O Governo vai reforçar o Serviço Nacional de Saúde (SNS) com mais 745 milhões de euros, depois de em agosto ter injetado 350 milhões de euros.
Este ano, o SNS vai contabilizar um reforço de capital de quase 1,1 mil milhões de euros, de forma a reduzir a dívida acumulada e aumentar "a capacidade de resposta e de produção" dos hospitais e dos centros de saúde, avança o jornal Público citando o Ministério da Saúde.
A maior verba - 630 milhões de euros - destina-se aos hospitais EPE (entidades públicas empresariais) e os restantes 115 milhões de euros às Administrações Regionais de Saúde (ARS), revela o Ministério da Saúde.

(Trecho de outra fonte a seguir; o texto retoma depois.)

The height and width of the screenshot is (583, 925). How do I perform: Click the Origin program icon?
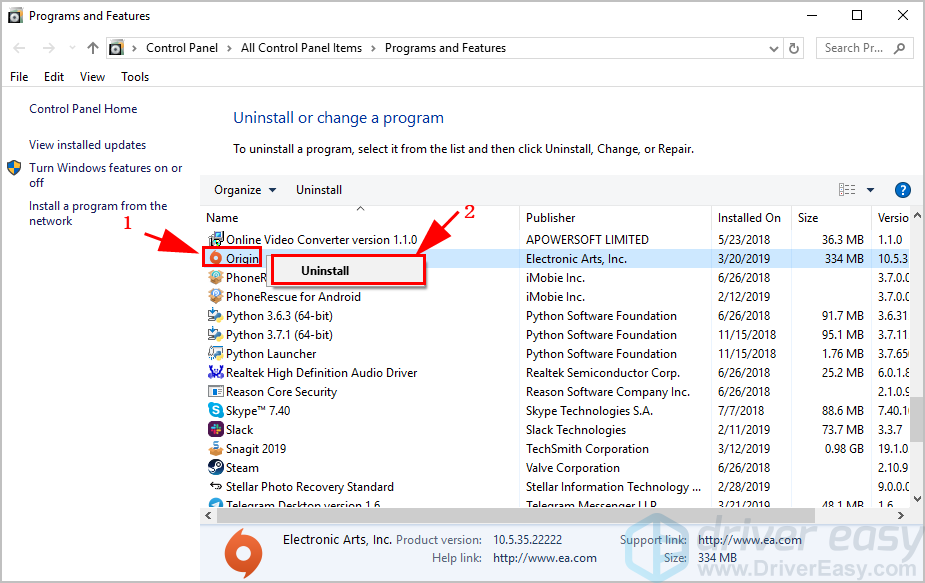pyautogui.click(x=215, y=258)
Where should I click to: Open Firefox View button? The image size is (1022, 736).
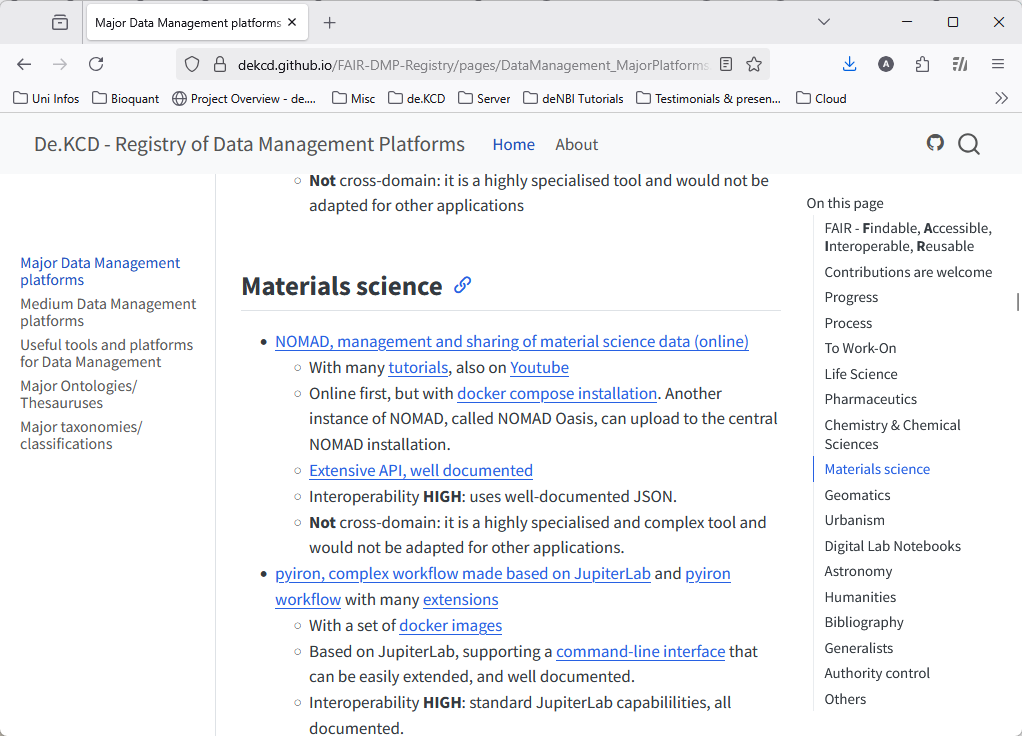[x=60, y=22]
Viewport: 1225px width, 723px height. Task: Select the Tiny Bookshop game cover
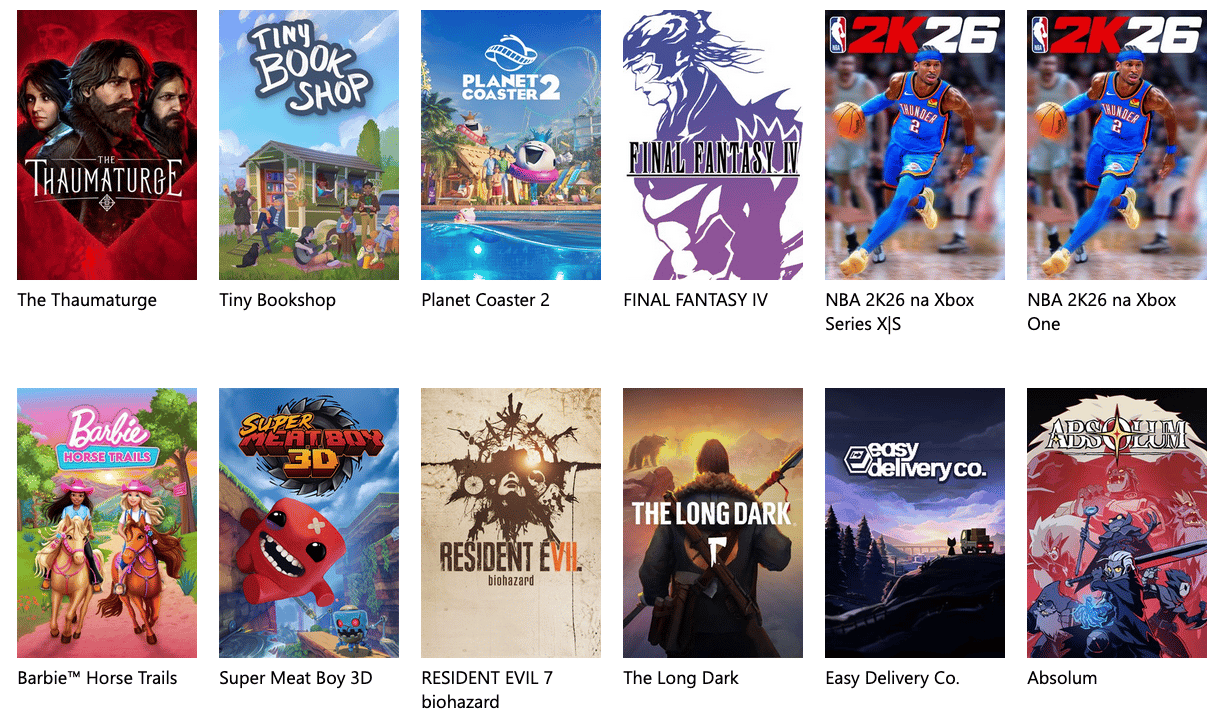309,145
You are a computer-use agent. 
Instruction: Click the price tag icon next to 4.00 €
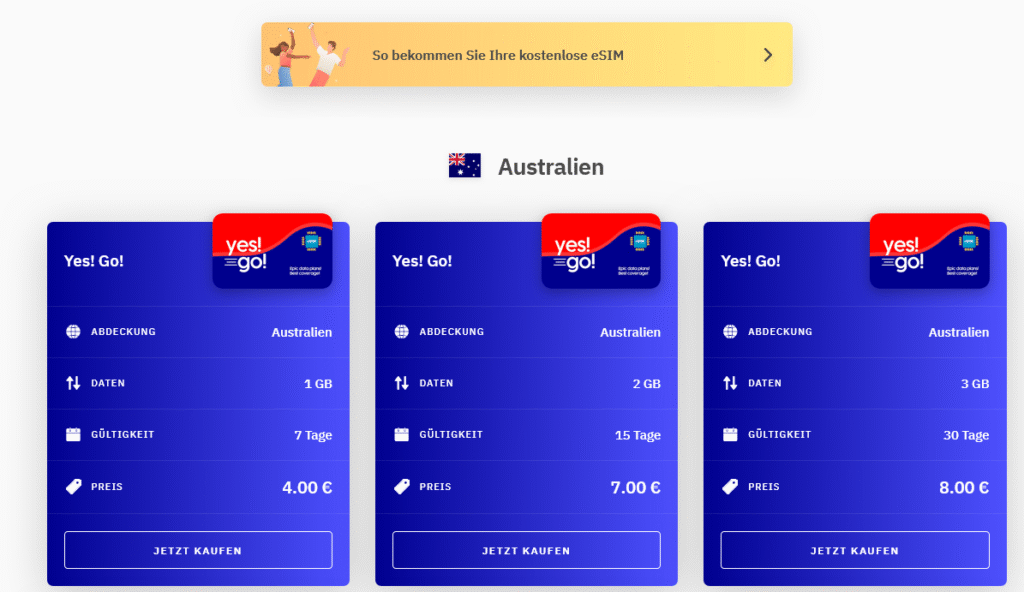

Os hospitais vão beneficiar de uma nova dotação de capital, como sucdeu em agosto. Já as ARS, que não podem contrair dívida, terão um reforço orçamental.
As injecções extraordinárias de capital para saldar pagamentos em atraso são uma prática corrente no SNS.
Os hospitais públicos não conseguem pagar as facturas nos prazos considerados aceitáveis e acumulam dívidas. Este ano, a situação é mais complicada devido à pandemia e também porque está a ser recuperada a actividade que ficou por fazer em 2020 e início de 2021.